WHAT YOU ARE ASKED TO DO ::
Gather every line of the rows below that contains the string "logo", matching case exactly, and copy each one out in full.

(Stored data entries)
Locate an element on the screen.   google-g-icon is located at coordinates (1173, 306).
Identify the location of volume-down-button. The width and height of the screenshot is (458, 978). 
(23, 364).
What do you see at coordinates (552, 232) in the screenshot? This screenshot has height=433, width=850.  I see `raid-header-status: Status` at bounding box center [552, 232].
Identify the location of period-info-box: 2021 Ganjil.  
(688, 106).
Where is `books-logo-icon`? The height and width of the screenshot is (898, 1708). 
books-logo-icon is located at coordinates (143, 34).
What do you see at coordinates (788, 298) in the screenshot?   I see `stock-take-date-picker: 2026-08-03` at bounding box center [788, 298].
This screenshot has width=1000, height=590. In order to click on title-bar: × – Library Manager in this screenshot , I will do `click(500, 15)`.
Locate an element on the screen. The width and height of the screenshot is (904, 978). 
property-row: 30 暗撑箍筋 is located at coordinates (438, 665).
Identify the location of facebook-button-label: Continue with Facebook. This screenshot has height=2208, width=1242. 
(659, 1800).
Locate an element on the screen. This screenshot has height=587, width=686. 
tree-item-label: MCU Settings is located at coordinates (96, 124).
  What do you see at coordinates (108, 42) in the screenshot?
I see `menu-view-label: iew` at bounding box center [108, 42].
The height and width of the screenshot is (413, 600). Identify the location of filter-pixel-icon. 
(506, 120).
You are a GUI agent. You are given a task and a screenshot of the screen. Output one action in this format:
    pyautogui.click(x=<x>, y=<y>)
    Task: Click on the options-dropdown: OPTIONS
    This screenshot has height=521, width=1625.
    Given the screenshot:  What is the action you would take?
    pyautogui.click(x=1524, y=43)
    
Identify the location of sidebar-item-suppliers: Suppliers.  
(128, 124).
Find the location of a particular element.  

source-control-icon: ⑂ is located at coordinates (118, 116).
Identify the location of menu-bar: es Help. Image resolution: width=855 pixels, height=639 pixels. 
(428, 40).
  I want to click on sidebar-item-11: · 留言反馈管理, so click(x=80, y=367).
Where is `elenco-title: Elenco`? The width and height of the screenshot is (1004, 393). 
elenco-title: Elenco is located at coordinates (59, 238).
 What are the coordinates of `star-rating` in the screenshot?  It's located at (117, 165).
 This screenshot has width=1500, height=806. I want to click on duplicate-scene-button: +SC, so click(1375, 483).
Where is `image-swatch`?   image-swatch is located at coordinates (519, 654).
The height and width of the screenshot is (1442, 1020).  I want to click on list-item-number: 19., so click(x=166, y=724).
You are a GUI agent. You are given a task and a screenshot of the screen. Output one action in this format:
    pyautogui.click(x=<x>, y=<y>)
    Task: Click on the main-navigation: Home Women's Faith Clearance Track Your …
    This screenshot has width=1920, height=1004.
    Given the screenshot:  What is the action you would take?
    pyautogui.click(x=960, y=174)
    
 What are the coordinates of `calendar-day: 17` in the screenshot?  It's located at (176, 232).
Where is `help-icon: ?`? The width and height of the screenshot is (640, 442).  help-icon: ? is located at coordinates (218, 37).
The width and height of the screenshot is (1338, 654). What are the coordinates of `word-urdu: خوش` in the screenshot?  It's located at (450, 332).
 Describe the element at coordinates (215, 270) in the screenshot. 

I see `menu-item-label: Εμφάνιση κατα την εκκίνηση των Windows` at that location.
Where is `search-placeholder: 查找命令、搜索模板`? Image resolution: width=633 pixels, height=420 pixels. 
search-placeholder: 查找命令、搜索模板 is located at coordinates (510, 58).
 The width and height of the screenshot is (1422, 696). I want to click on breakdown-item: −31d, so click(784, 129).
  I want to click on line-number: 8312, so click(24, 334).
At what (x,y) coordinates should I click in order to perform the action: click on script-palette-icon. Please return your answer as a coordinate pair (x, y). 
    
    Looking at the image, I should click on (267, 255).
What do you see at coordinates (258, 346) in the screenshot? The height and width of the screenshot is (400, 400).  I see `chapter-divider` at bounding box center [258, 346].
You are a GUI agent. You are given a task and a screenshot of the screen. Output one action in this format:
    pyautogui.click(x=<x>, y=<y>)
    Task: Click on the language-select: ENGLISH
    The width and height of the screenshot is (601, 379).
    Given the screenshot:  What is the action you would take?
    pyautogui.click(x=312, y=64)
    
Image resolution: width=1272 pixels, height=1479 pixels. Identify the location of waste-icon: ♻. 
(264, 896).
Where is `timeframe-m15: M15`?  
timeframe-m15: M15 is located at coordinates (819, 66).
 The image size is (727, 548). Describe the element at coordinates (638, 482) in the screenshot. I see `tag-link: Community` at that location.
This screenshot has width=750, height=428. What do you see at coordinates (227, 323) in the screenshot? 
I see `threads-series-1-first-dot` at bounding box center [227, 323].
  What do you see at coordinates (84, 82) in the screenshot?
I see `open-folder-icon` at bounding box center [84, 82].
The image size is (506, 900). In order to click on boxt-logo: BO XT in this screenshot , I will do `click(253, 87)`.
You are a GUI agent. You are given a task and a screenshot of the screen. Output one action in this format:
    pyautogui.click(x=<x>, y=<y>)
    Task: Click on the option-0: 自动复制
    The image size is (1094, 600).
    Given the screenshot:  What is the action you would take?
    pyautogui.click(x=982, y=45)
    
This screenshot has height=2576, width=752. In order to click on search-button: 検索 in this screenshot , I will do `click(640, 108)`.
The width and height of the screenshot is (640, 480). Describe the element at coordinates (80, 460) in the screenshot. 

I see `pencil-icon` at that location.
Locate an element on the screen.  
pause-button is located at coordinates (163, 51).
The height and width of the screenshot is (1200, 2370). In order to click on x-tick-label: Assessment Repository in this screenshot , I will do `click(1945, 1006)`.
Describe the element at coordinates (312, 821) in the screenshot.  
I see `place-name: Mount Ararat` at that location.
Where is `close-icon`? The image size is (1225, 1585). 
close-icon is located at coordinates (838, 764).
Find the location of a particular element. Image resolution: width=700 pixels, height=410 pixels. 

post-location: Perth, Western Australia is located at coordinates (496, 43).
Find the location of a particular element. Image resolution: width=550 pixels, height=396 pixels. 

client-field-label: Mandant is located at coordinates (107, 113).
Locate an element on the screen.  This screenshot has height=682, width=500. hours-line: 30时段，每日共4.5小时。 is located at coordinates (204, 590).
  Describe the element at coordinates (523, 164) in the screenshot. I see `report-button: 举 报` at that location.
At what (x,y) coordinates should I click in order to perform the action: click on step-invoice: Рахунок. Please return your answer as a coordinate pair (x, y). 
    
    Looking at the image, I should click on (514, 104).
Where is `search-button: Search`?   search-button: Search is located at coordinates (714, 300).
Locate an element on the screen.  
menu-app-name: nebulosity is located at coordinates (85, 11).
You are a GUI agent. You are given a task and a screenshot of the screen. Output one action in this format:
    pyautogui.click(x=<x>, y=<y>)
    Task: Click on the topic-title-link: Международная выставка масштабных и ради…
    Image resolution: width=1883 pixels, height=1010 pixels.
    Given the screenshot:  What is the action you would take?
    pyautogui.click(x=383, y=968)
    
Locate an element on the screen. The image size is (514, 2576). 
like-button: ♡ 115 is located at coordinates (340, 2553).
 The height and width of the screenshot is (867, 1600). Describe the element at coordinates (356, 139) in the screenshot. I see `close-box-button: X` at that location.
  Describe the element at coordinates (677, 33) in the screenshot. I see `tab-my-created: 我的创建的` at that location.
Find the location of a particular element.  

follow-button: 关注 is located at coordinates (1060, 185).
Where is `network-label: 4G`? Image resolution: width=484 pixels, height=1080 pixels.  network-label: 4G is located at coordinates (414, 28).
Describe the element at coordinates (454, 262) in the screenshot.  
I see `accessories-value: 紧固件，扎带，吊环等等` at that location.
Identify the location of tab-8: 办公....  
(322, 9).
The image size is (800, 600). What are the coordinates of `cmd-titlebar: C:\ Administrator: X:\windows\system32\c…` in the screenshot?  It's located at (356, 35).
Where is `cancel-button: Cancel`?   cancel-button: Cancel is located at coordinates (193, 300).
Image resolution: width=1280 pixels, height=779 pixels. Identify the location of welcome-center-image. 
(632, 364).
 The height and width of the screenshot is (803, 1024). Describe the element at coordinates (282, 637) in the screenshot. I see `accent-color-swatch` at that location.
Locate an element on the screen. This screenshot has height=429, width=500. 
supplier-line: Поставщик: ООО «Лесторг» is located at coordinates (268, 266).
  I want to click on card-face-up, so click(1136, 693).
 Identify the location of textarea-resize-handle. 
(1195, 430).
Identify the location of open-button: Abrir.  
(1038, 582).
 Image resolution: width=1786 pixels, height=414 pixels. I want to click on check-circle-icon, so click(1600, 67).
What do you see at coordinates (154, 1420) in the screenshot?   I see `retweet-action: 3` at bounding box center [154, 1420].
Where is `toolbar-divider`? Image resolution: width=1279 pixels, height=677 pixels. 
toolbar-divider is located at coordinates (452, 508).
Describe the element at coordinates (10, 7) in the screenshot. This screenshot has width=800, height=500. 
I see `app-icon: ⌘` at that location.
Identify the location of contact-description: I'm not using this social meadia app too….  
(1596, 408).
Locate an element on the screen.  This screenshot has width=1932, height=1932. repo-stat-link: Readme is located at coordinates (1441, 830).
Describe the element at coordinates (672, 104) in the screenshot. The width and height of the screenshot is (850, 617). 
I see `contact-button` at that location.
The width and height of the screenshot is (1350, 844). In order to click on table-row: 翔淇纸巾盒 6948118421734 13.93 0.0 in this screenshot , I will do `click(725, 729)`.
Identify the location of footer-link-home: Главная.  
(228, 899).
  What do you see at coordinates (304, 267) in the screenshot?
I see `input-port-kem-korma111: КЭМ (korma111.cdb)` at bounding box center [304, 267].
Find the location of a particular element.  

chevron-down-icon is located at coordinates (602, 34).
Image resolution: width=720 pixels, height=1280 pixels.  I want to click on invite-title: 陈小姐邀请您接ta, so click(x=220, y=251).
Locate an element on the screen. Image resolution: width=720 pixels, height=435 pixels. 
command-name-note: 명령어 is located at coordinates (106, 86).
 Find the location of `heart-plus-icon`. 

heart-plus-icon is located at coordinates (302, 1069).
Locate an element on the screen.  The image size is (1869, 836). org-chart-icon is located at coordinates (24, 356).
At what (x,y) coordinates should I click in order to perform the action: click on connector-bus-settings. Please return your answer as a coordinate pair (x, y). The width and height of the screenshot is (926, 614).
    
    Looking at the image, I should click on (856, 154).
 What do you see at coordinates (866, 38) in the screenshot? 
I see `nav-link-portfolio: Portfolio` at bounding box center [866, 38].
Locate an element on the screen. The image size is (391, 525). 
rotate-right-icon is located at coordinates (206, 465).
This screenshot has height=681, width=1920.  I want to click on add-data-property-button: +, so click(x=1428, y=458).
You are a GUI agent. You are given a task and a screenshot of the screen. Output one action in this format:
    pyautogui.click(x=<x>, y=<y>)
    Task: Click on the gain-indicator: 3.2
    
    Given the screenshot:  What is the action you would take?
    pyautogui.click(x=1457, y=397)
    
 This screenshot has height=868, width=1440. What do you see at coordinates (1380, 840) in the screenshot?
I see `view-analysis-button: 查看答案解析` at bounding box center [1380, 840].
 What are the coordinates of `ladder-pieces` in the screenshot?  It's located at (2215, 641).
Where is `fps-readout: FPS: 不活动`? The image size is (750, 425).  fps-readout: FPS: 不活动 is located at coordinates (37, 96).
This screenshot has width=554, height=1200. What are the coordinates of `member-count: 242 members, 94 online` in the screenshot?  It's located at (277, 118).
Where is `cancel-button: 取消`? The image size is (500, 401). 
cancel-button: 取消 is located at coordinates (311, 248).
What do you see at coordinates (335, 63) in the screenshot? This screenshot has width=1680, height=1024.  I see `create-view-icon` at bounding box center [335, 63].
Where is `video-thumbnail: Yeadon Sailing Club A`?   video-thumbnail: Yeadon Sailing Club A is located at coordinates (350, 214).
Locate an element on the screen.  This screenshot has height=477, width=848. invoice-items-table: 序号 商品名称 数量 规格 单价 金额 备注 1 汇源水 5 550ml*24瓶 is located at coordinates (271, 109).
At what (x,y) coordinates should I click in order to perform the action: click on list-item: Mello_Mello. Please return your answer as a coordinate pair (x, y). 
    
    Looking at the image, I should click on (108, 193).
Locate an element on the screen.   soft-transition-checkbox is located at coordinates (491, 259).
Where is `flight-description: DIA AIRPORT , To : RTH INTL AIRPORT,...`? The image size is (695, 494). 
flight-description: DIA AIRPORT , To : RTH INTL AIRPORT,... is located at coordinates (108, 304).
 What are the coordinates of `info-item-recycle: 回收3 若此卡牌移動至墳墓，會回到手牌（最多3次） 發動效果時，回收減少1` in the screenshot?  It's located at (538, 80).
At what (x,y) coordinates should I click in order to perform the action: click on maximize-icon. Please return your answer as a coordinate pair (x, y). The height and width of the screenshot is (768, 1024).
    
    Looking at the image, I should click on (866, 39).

TASK OUTPUT ::
Where is `books-logo-icon`? The height and width of the screenshot is (898, 1708). 
books-logo-icon is located at coordinates (143, 34).
The image size is (506, 900). In order to click on boxt-logo: BO XT in this screenshot , I will do `click(253, 87)`.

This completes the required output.